À visage découvert, Ian Stuart Donaldson.

Rappelons que tout au long des années 2000, divers groupes en France vont se réclamer de Blood & Honour, un réseau anglais qui depuis trente ans fait la promotion de groupes de musique néonazis. Le site antifasciste REFLEXes a rappelé que l’une de ces sections locales, la section BH Midgard, a entretenu des liens étroits avec le groupe de RAC Fraction dans lequel se produisaient les fondateurs des Identitaires, Fabrice Robert et Philippe Vardon, ce dernier étant aujourd’hui cadre au Front national : ce proche de Marion Maréchal Le Pen a même été nommé récemment responsable FN de la première circonscription des Alpes-Maritimes…

Jean-Yves Wébert (de Toul, encore)
Yoann Lodbrok (Bourgoin)
Jonathan Bottin (Genève)
Alexis Peissonneaux (Lyon)
Romain Blachon (Lyon)
Loïc Delboy (Marseille, chef de B&H Hexagone)
Xavier Bourgeois (Collombey-Muray, Suisse)
Nicolas Gayraud (tatoueur faf aussi, chez Misanthrop’Ink, à Monthey, Suisse)
Loïc Staïanov (Toulouse). [Merci à Louise Michel pour la photo]

Or Blood & Honour Hexagone est justement issu de la fusion de différentes sections BH en France, dont la section BH Midgard. Bien implantée dans le Sud de la France, Blood & Honour Hexagone organise ainsi un ou deux concerts par an, avec une technique bien rôdée, également utilisée par les néonazis allemands pour organiser des concerts néonazis dans l’est de la France : louer une salle municipale d’un petit bled sous un faux prétexte, le plus souvent une fête d’anniversaire.
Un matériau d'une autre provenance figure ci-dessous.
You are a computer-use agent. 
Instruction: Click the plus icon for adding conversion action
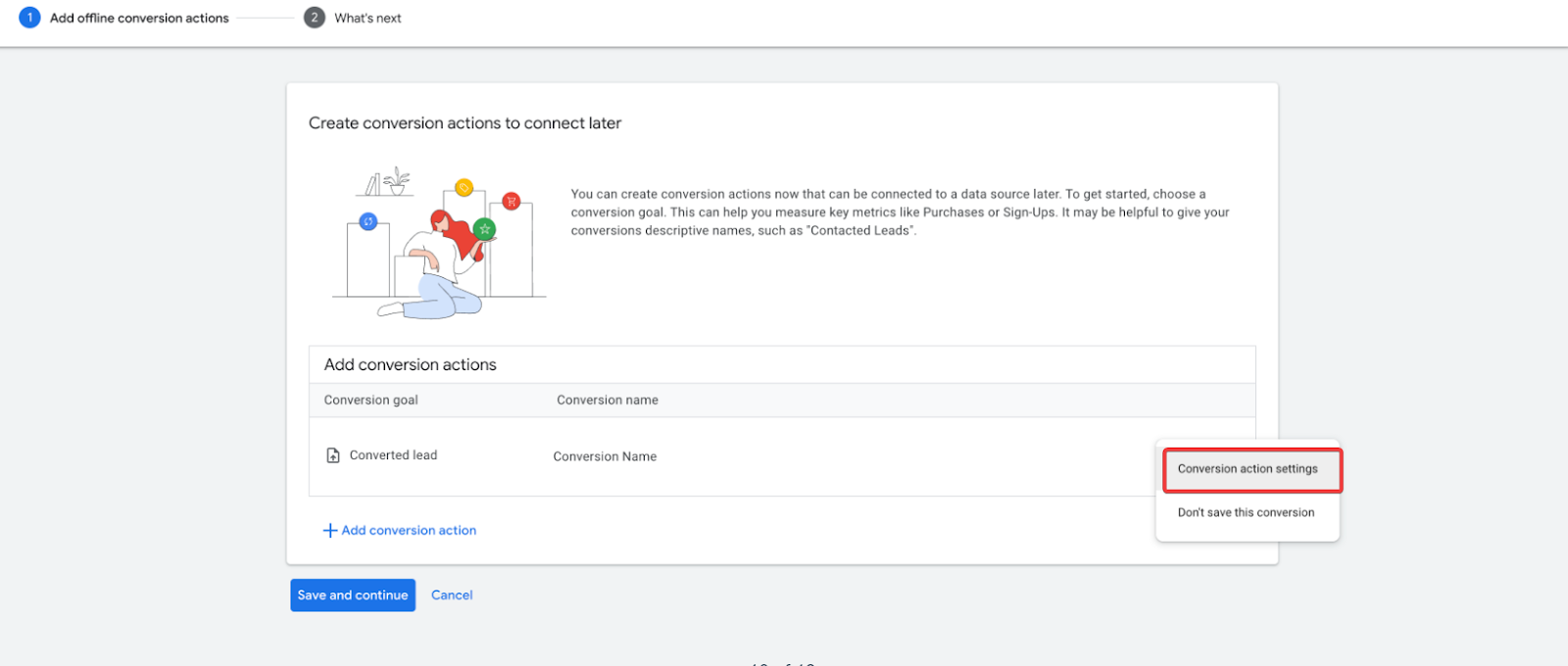coord(330,531)
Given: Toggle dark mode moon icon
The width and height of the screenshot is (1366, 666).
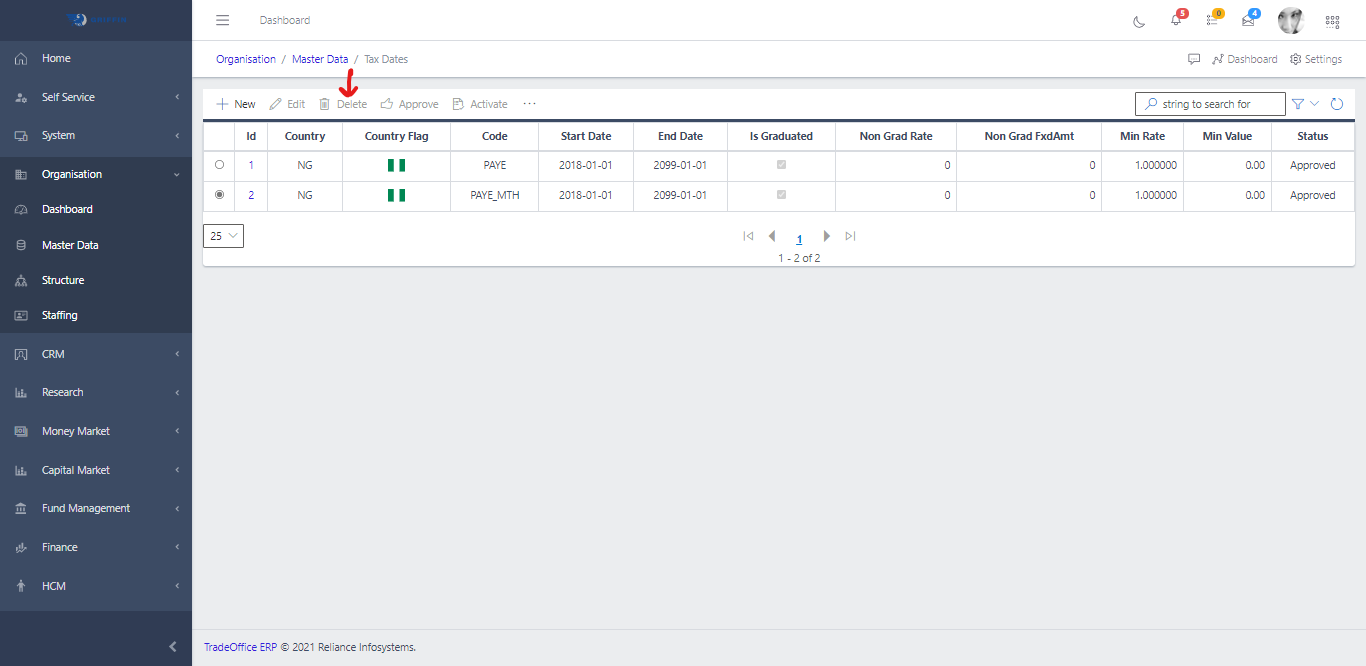Looking at the screenshot, I should pos(1139,21).
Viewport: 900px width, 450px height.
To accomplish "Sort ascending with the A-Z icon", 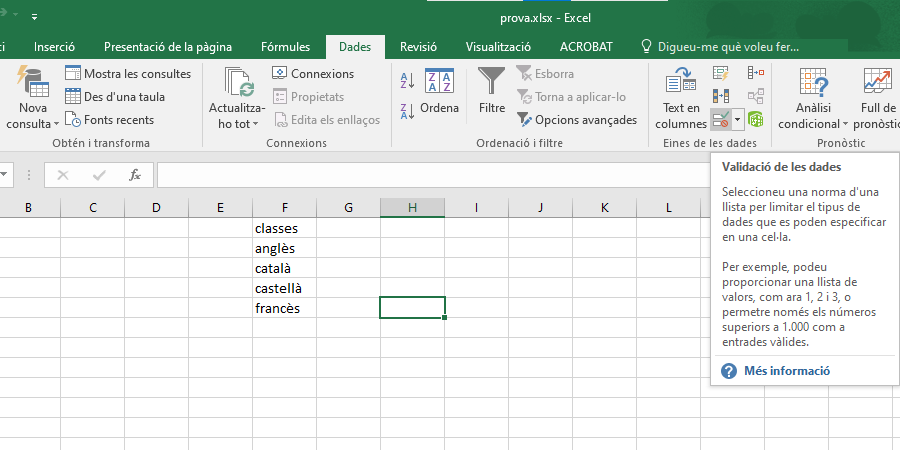I will click(x=407, y=81).
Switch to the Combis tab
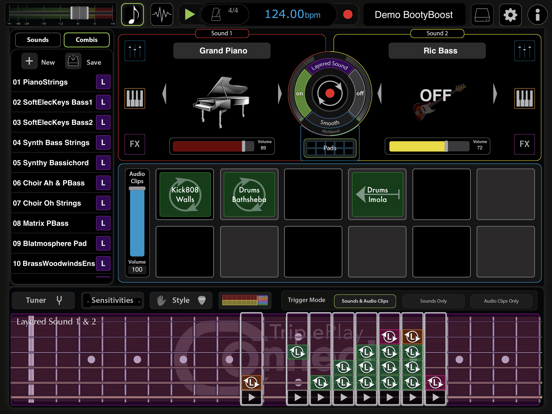Viewport: 552px width, 414px height. click(87, 40)
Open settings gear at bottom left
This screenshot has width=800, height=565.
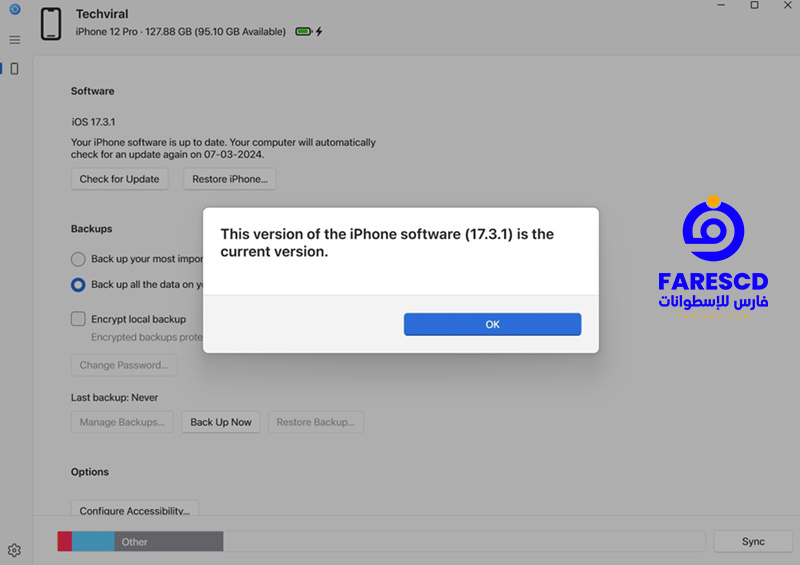[x=14, y=550]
Le livret de l’album de Frontine.

C’est Loïc Delboy qui, après la fermeture de la section BH Milgard, monte en 2010 Blood & Honour Hexagone. Delboy faisait alors partie du groupe Frontline (attention : ne pas confondre avec la marque de vermifuge pour chat), avec Michael Moustier (responsable des Jeunesses identitaires sur Aix, animateur du fanzine skinhead No one like us , il rejoindra ensuite le groupe Haï et Fier), Alexandre Garcia (qui fut le premier trésorier des Identitaires) et Michael Dumas (qui a depuis monté un business de vêtements en ligne, Fleur de Bagne), frère de David Dumas, qu’on retrouve lui dans le groupe Bordels Boys.

Des hommes, des vrais, des tatoués

En dehors de quelques randonnées et autres sorties nature, la division 28 [1] française organise à partir de 2011 un concert par an ainsi qu’une fête pour le solstice d’été à la mi-juin.

À gauche : l’affiche du premier concert de BH Hexagone. À droite, l’un des solstices fêtés par BH : guitare sèche, tendres accolades, veillées autour du feu… Eh les gars, vous êtes des skins ou des hippies ?

Mais ces dernières années, le réseau a diversifié son activité en organisant des compétitions de free fight ou MMA  [2] : une première édition a lieu le 7 juin 2014, à Pollionnay, une petite ville à proximité de Lyon, rassemblant environ 150 personnes, puis une seconde l’été dernier, cette fois à Talencieux, près d’Annonay, dans le nord de l’Ardèche.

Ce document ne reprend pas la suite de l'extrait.